CNBC's Charmaine Jacob is reporting that water scarcity is radidly emerging as a global economic threat.
There is growing global economic threat posed by water scarcity, particularly affecting large Asian economies like India and China. Asia, known for rapid urbanization and industrialization, requires substantial water resources, not only for traditional industries like steel but also for emerging sectors like semiconductor manufacturing and clean energy production. Global demand for fresh water is expected to surpass supply by 40% to 50% by 2030.
India, with 18% of the world's population, is the most water-stressed country globally, heavily reliant on monsoon rains, which are becoming increasingly erratic due to climate change. China faces similar challenges, with a significant portion of its groundwater and river water polluted and a reliance on water for coal power generation.

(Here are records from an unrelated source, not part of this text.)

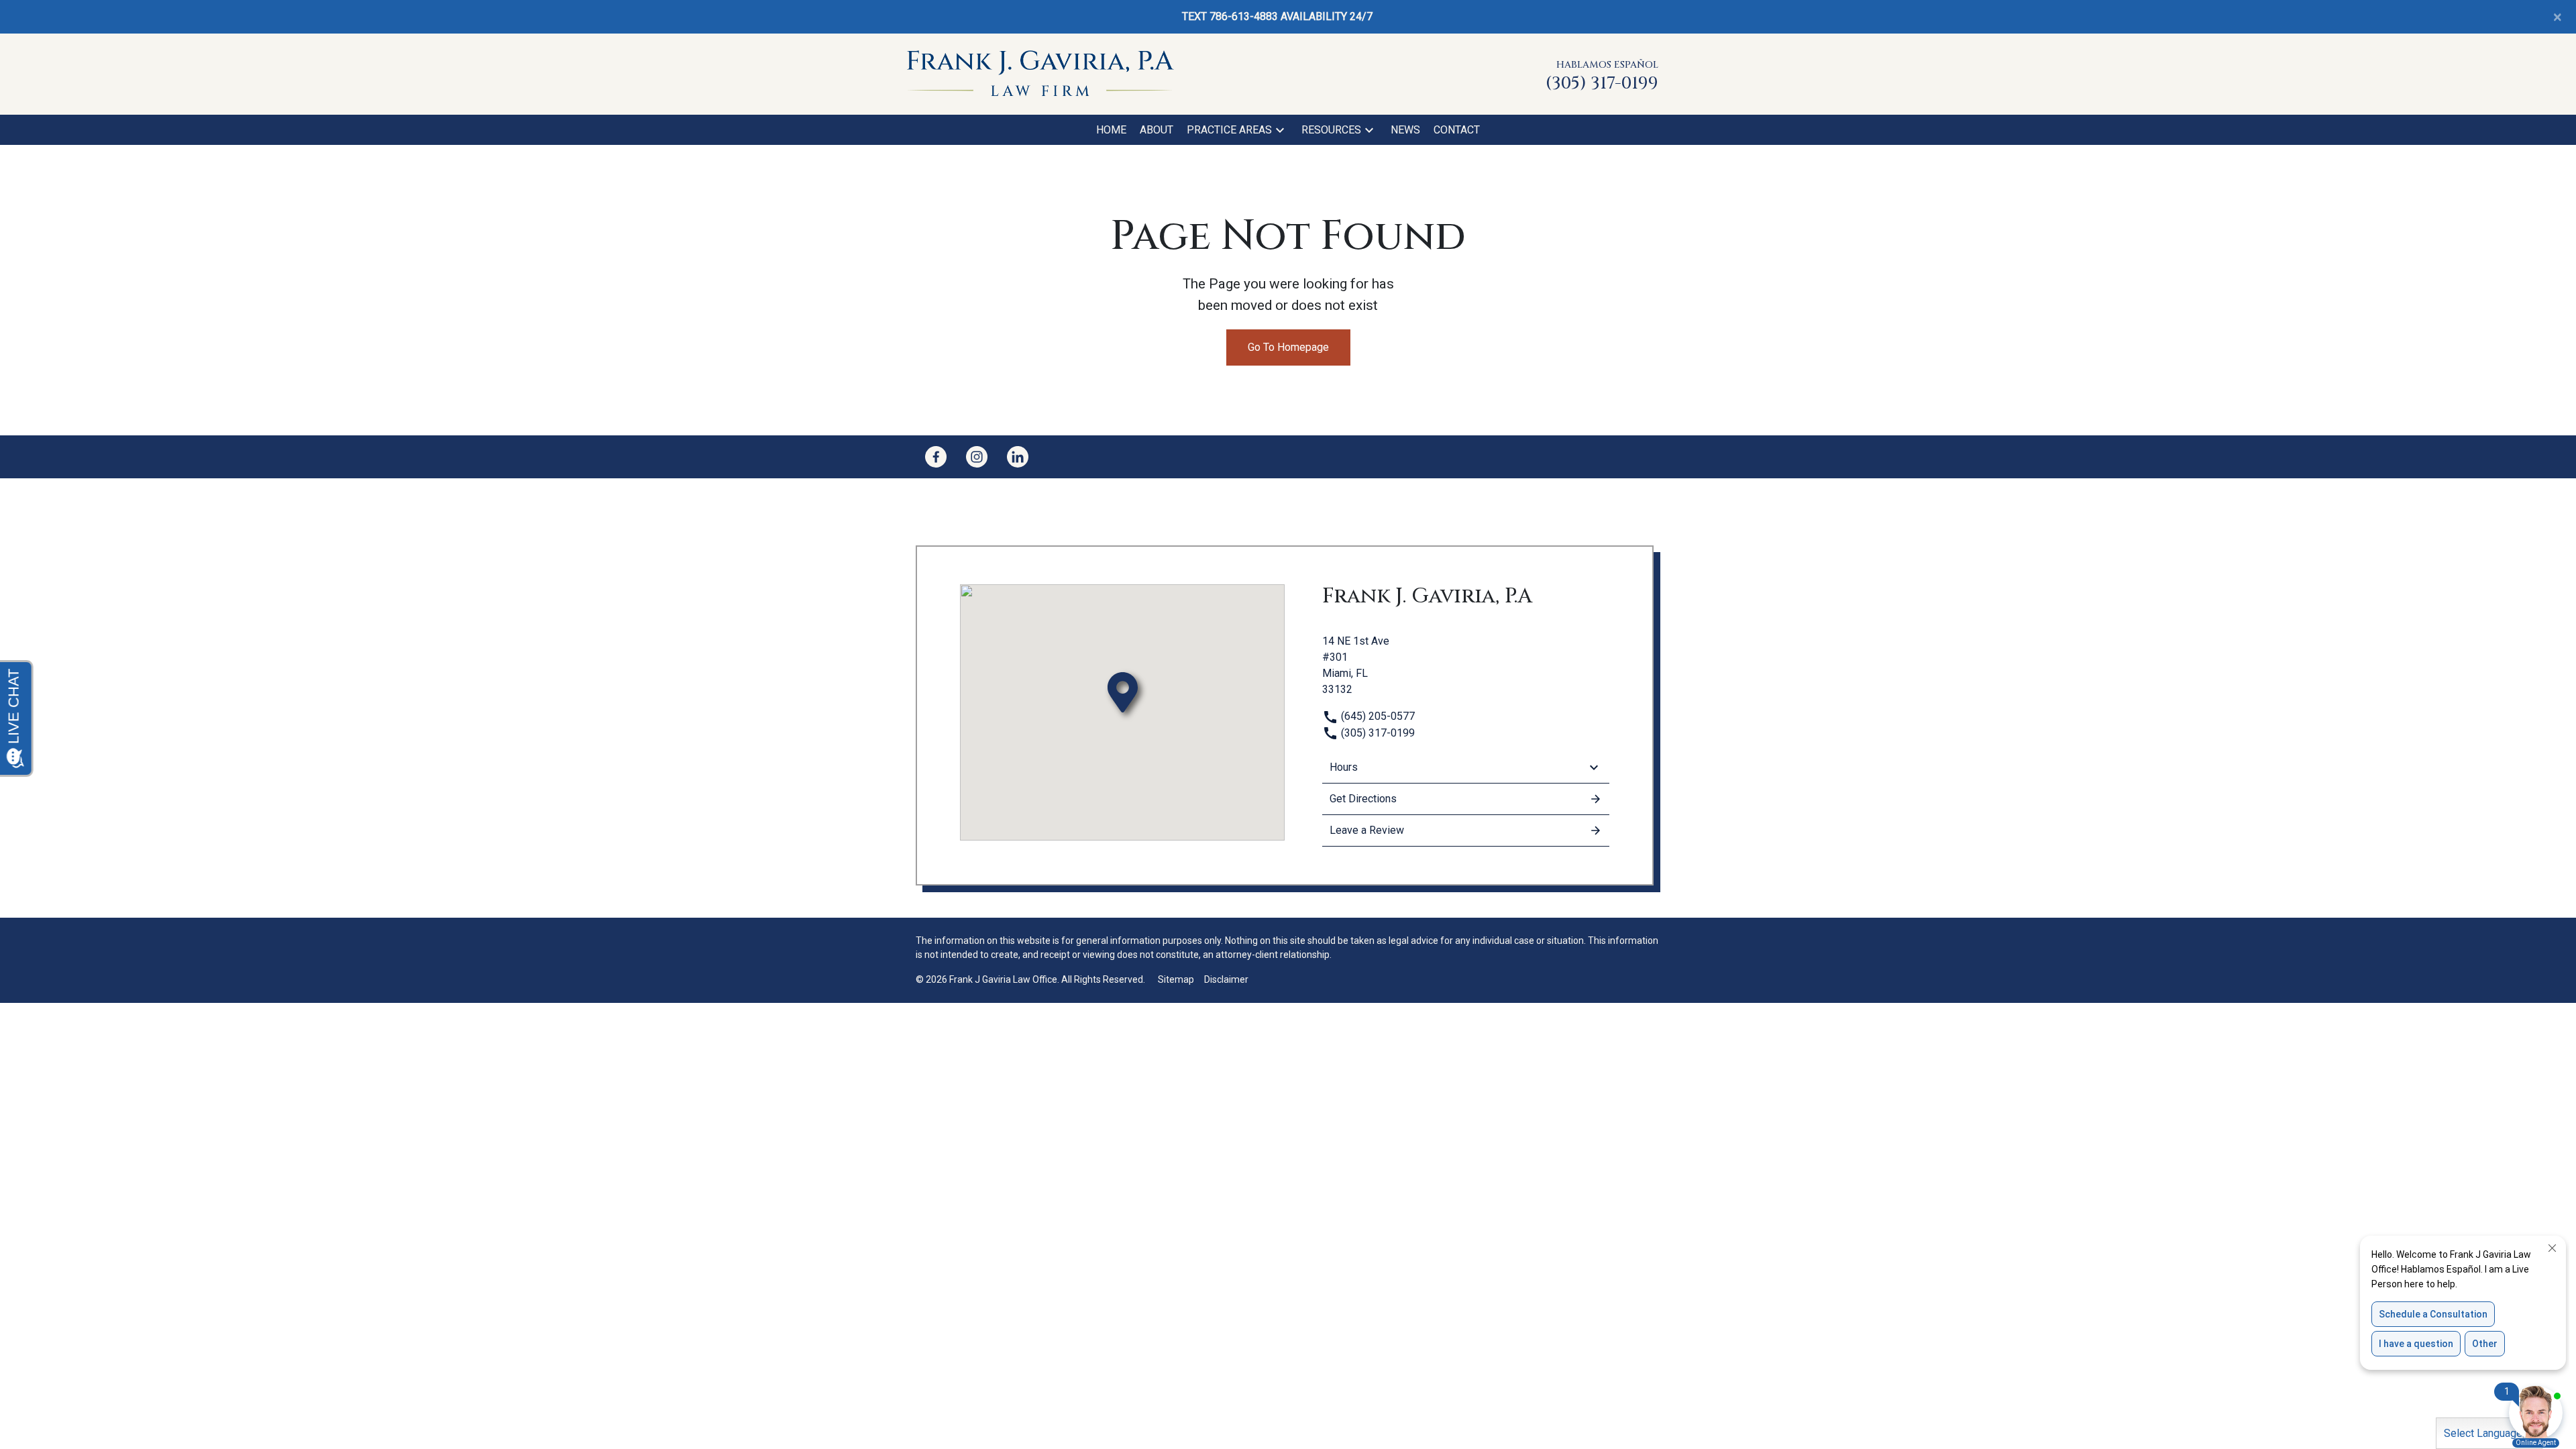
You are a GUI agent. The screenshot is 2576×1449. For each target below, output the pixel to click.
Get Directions (1363, 798)
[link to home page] (1040, 73)
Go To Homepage (1288, 347)
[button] (1280, 129)
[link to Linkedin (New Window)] (1017, 457)
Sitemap (1176, 979)
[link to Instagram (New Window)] (976, 457)
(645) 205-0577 (1376, 716)
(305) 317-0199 (1376, 733)
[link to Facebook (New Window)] (936, 457)
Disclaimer (1226, 979)
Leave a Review (1367, 830)
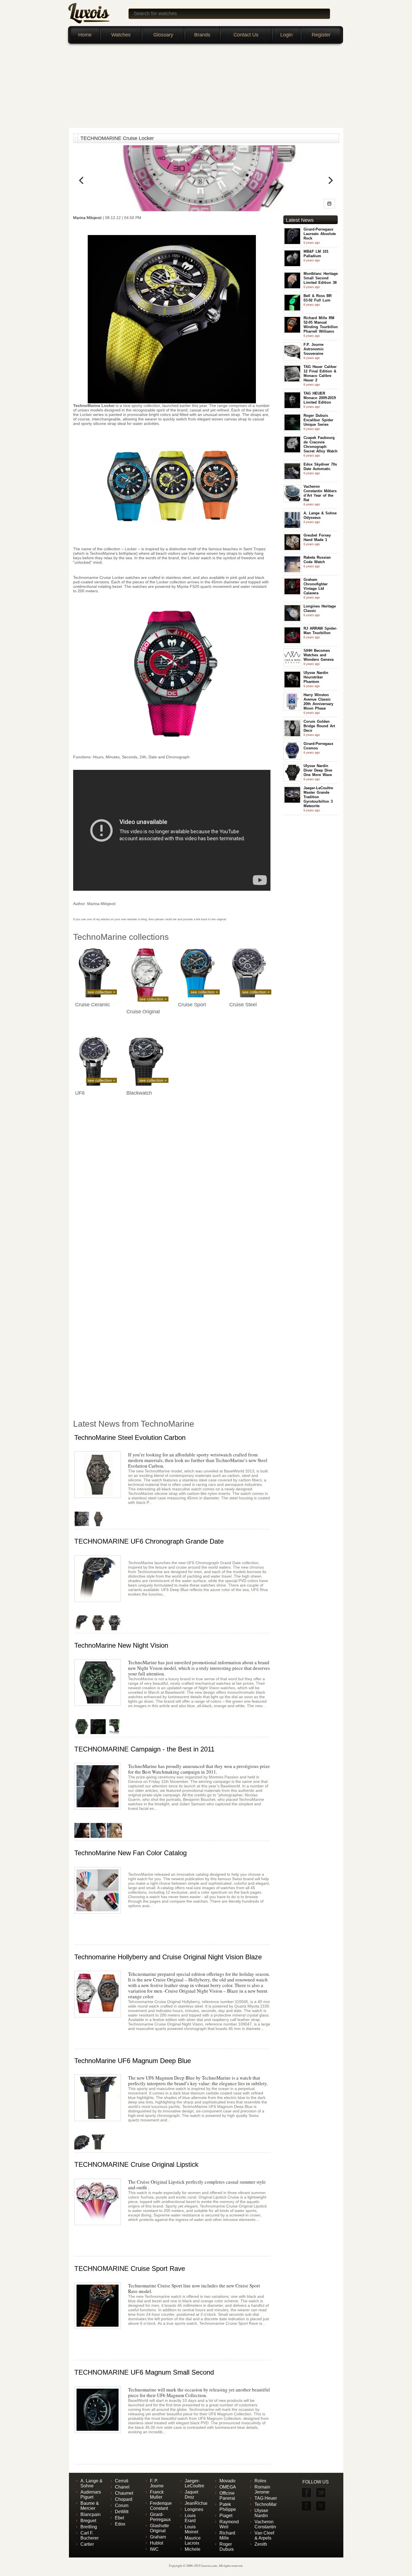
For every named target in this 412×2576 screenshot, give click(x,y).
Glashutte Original (159, 2528)
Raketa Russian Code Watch (317, 559)
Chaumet (124, 2493)
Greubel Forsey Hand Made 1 (317, 537)
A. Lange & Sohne (91, 2483)
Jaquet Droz (191, 2494)
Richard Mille (227, 2535)
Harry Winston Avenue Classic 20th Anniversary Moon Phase (318, 701)
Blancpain (90, 2514)
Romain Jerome (262, 2489)
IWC (154, 2549)
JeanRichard (197, 2503)
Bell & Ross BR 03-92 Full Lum (318, 298)
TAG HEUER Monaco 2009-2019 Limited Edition (320, 397)
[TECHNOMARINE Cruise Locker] (329, 203)
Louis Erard (190, 2518)
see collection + (101, 992)
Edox (120, 2524)
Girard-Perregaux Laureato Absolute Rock (320, 233)
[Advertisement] (206, 86)
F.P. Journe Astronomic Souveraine (314, 349)
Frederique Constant (161, 2506)
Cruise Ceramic (92, 1004)
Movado (227, 2480)
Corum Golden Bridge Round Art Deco (319, 726)
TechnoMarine (268, 2504)
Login (286, 35)
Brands (202, 35)
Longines (194, 2509)
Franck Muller (157, 2494)
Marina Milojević (88, 217)
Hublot (156, 2543)
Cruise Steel (243, 1004)
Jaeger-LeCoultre (194, 2483)
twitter (320, 2492)
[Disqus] (171, 1189)
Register (321, 35)
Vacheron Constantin (265, 2524)
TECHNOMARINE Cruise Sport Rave (129, 2268)
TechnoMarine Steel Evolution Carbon (130, 1437)
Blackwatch (139, 1093)
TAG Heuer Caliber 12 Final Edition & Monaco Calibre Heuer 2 (320, 373)
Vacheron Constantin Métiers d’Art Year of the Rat (320, 493)
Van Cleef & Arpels (264, 2535)
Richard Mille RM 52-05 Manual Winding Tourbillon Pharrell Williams (321, 324)
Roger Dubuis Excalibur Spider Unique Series (318, 420)
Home (85, 35)
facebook (306, 2492)
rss (320, 2506)
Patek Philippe (227, 2507)
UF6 (80, 1093)
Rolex (260, 2480)
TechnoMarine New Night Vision (121, 1645)
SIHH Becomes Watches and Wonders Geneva (319, 655)
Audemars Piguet (90, 2494)
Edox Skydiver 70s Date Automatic (320, 466)
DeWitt (121, 2511)
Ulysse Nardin (261, 2513)
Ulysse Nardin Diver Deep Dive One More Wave (318, 770)
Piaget (225, 2515)
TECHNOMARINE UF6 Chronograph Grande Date (149, 1541)
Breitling (88, 2526)
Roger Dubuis (226, 2547)
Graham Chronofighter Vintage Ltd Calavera (316, 586)
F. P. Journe (157, 2483)
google (306, 2506)
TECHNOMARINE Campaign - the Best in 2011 (144, 1749)
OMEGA (227, 2487)
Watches (121, 35)
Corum (121, 2505)
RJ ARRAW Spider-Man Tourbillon (320, 630)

The craziest of of the article is that even Western countries won't remain unaffected by the water crisis, as Europe is experiencing water scarcity due to the deepening climate emergency. Sectors like Taiwan's semiconductor industry, heavily dependent on water, are vulnerable to shortages, but there's potential for water recycling.
Water scarcity also threatens the energy transition to renewables, as seen in China's case where droughts impacted hydroelectricity and led to an increase in coal power capacity.
Agriculture-dependent economies are at risk of reduced output and food security issues due to water scarcity, as demonstrated by Australia's expected decline in agricultural production. While solutions like building new water supplies are possible, longer periods of drought pose a growing risk to food production and agriculture.